This interval provides the range within which the true population mean is likely to be found with the given level of confidence.

Example 6.8

Use a confidence level of 95% and estimate the population mean price (\(\mu\)) of all new laptops using the sample data provided below. We’ll assume that the population standard deviation (\(\sigma\)) of all such prices is $500.

Sample Data:

2185.43, 4778.21, 3793.97, 3193.96, 1202.08, 1201.98, 761.38, 4397.79, 3205.02, 3686.33, 592.63, 4864.59, 4245.99, 1455.53, 1318.21, 1325.32, 1869.09, 2861.4, 2443.75, 1810.53

Solution: First, we calculate the sample mean (\(\overline{x}\)):

\[\begin{equation*} \overline{x} = \dfrac{1}{n} \sum_{i=1}^{n} x_i \end{equation*}\]

Where \(n\) is the number of samples, and \(x_i\) is each sample value.

After calculating the sample mean, we find:

\[\begin{equation*} \overline{x} = 2559.6595 \end{equation*}\]

Next, we calculate the standard error of the mean (\(\sigma_{\overline{x}}\)):

\[\begin{equation*} \sigma_{\overline{x}} = \dfrac{\sigma}{\sqrt{n}} = \dfrac{500}{\sqrt{20}} = 111.8034 \end{equation*}\]
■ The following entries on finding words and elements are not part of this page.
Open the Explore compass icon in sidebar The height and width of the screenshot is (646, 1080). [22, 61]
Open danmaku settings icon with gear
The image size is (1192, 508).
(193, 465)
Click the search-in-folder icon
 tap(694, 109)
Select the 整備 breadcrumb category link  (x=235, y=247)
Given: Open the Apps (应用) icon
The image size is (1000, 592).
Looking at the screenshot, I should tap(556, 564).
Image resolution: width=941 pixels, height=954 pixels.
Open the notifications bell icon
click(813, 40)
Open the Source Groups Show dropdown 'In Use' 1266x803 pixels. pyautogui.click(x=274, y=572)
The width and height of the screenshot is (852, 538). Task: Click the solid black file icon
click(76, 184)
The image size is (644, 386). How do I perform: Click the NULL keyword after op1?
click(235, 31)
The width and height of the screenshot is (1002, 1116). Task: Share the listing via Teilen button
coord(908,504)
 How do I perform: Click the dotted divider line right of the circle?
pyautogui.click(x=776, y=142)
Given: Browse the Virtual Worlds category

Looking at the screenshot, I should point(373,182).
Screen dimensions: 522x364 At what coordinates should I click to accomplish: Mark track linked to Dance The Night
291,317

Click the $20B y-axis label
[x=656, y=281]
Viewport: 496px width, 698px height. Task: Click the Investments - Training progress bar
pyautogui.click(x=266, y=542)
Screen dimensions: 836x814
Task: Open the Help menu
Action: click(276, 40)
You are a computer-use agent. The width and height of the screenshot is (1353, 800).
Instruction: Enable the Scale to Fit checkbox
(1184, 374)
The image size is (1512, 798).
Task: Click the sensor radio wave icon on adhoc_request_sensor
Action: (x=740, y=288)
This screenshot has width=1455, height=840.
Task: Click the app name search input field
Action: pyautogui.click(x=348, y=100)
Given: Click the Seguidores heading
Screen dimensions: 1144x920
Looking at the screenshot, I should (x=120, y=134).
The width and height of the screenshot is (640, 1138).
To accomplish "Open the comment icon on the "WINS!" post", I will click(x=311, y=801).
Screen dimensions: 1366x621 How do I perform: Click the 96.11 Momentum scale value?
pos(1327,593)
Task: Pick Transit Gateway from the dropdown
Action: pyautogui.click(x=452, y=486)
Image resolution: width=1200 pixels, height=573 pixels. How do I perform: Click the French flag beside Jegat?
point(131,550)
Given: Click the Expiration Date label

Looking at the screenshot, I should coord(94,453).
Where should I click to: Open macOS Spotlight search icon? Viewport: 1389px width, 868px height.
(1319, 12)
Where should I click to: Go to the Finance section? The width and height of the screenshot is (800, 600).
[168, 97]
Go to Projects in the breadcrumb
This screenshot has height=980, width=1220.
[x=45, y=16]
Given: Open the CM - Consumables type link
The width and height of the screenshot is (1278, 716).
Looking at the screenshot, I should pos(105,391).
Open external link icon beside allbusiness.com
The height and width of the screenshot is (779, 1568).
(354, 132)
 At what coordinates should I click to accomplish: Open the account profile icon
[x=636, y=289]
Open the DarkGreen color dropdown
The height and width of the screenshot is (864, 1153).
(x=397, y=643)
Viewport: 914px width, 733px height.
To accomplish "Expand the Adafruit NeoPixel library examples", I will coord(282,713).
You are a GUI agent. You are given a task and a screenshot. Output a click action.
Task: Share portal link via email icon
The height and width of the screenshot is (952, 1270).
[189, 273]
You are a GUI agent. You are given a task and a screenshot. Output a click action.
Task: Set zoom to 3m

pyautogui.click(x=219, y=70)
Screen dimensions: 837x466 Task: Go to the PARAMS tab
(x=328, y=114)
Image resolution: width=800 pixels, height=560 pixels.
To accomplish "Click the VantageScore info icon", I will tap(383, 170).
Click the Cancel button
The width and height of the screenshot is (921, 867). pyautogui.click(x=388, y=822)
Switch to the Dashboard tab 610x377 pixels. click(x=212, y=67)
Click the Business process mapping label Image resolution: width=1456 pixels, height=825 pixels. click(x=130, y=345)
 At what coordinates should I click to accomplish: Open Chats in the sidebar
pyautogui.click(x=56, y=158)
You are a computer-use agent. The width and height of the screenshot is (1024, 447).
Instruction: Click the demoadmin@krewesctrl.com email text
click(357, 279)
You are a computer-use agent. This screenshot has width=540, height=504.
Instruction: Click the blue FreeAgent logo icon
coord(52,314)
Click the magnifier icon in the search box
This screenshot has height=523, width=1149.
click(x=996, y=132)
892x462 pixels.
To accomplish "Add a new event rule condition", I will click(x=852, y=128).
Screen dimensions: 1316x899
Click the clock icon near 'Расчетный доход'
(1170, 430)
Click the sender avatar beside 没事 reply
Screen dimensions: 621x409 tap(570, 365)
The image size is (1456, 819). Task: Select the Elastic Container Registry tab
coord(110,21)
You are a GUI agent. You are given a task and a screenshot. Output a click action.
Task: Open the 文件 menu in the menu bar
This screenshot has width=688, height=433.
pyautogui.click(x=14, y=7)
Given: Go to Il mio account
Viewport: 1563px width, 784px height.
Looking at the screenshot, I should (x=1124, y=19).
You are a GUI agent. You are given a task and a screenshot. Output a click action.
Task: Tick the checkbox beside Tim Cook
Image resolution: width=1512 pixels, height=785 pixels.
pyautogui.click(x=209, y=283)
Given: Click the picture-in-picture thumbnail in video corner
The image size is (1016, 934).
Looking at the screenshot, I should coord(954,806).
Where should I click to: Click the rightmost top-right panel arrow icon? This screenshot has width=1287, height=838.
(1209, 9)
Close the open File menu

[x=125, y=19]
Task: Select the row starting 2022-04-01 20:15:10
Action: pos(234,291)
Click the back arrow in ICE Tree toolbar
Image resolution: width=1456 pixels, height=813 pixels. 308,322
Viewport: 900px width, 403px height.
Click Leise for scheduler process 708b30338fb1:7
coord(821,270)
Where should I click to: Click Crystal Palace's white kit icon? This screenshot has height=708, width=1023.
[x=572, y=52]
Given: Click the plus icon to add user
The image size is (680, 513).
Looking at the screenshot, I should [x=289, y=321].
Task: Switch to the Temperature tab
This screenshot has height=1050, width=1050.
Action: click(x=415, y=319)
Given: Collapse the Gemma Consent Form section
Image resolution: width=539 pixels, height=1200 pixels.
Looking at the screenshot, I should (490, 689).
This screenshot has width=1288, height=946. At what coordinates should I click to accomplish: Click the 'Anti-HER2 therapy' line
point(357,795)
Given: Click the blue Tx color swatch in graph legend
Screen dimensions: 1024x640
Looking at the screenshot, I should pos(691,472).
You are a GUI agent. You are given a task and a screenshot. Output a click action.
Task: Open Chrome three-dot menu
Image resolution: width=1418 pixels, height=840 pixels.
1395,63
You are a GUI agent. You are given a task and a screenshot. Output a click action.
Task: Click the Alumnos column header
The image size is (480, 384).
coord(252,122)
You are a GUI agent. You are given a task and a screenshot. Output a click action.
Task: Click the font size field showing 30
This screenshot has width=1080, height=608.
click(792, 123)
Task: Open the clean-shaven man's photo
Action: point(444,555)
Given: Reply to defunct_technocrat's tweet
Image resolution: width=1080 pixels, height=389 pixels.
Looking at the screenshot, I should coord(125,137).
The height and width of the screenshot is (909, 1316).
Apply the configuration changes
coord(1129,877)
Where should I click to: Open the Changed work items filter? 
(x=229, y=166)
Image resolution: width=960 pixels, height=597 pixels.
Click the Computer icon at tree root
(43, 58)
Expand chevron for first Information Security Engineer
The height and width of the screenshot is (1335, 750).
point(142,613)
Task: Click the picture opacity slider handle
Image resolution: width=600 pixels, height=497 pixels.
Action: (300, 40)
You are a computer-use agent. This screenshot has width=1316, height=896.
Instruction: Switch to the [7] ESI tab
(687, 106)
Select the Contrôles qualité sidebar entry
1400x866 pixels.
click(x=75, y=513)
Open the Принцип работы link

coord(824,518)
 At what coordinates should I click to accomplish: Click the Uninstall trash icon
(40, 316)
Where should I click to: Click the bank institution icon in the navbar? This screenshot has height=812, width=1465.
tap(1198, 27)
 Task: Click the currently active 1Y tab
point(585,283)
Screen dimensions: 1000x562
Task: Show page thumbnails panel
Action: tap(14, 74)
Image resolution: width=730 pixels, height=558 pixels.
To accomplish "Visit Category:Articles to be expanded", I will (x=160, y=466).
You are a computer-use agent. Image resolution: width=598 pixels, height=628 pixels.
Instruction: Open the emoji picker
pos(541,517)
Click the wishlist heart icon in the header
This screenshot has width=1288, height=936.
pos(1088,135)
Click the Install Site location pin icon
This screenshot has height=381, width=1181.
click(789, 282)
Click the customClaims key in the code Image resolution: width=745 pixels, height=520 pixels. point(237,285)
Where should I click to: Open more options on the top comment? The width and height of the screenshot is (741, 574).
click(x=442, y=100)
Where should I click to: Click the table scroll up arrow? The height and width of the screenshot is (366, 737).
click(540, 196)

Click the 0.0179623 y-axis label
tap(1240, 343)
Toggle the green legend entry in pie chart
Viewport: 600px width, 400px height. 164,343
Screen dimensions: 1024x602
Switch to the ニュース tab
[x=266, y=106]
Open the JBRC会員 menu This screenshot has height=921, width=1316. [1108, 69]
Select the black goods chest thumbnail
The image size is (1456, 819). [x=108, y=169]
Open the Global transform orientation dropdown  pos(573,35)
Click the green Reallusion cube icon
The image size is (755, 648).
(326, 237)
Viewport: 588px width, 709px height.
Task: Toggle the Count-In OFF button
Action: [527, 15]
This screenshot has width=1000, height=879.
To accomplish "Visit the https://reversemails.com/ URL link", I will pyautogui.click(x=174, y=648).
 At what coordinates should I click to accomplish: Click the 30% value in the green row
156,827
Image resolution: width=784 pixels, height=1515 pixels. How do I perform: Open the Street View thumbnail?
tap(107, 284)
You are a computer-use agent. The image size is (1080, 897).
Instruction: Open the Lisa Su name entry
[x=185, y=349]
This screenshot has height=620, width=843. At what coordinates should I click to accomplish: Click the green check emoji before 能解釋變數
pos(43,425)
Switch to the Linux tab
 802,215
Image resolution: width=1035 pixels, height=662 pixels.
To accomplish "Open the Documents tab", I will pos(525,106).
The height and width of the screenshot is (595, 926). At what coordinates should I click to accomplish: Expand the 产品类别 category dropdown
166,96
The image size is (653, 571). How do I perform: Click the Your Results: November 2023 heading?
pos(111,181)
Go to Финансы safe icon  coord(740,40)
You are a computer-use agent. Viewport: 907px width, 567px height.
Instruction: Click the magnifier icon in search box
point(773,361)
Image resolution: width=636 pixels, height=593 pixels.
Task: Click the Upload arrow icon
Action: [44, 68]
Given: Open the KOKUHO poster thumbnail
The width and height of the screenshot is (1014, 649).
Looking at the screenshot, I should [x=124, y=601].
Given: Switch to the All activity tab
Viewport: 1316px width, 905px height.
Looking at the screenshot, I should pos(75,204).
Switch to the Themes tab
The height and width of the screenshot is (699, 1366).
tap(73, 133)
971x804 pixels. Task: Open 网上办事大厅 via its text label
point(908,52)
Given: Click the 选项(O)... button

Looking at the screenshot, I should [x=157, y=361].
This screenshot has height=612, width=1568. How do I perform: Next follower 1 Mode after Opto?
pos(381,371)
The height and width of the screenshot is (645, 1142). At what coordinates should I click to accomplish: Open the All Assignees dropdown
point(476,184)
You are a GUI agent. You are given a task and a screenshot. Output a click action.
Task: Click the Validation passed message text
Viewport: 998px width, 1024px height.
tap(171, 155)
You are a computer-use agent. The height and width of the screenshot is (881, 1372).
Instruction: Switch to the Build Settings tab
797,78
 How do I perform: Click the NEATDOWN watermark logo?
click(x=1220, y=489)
Assuming a confidence level of 95% and a corresponding \(z_{\alpha/2}\) value of 1.96, we can calculate the confidence interval for the population mean:

\[\begin{equation*} \overline{x} - z_{\alpha/2} \cdot \sigma_{\overline{x}} = 2559.6595 - 1.96 \cdot 111.8034 = 2340.52 \end{equation*}\]

\[\begin{equation*} \overline{x} + z_{\alpha/2} \cdot \sigma_{\overline{x}} = 2559.6595 + 1.96 \cdot 111.8034 = 2778.79 \end{equation*}\]

So, the 95% confidence interval for the population mean price of new laptops is:

\[\begin{equation*} \$2340.52 \leq \mu \leq \$2778.79 \end{equation*}\]

This interval estimates the range in which the true population mean price is likely to fall with 95% confidence. Note that the actual calculation of the sample mean (\(\overline{x}\)) required adding up all the sample values and dividing by the number of samples (20 in this case).

Fig. 6.8 provides a visual representation of the 95% confidence interval for the population mean laptop price:

• The center line represents the sample mean (\(\overline{x} = \$2559.66\)), our best point estimate of the population mean.

• The shaded area represents the 95% confidence interval, ranging from \(2340.52 to \)2778.79.

• The width of the shaded area is the margin of error ($438.27), indicating the precision of our estimate.

Fig. 6.8 Visualization of the 95% Confidence Interval for the Population Mean Laptop Price

This visualization helps us interpret the results in the context of laptop prices:

1. We can be 95% confident that the true population mean price of new laptops falls somewhere within the shaded area.

2. While the sample mean is our best single-value estimate, the shaded area acknowledges the uncertainty in this estimate.

3. A narrower shaded area would indicate a more precise estimate of the population mean laptop price.

This interval is based on our sample of 20 laptops and the assumed population standard deviation of $500, using the normal distribution as justified by the Central Limit Theorem.

Example 6.9

The Kitchen Remodeling Cost Index provides insights into the budget amounts for kitchen remodeling projects. The table below displays the budgets, in dollars, of 50 randomly sampled kitchen remodeling jobs across the country.

4250, 3890, 4675, 5120, 4385, 4150, 3905, 4780, 4025, 4950, 5800, 4765, 6250, 3865, 3450, 5200, 4140, 3050, 4155, 5560, 4425, 2595, 4100, 4540, 3515, 3920, 3880, 5600, 3615, 4500, 3650, 2220, 2995, 6140, 5655, 3125, 3450, 3065, 4050, 3150, 1630, 5650, 6065, 3320, 2470

• a. Determine a point estimate for the population mean budget, \(\mu\), for such kitchen remodeling jobs. Interpret your answer in words.
  (Note: The sum of the data is $210,000.)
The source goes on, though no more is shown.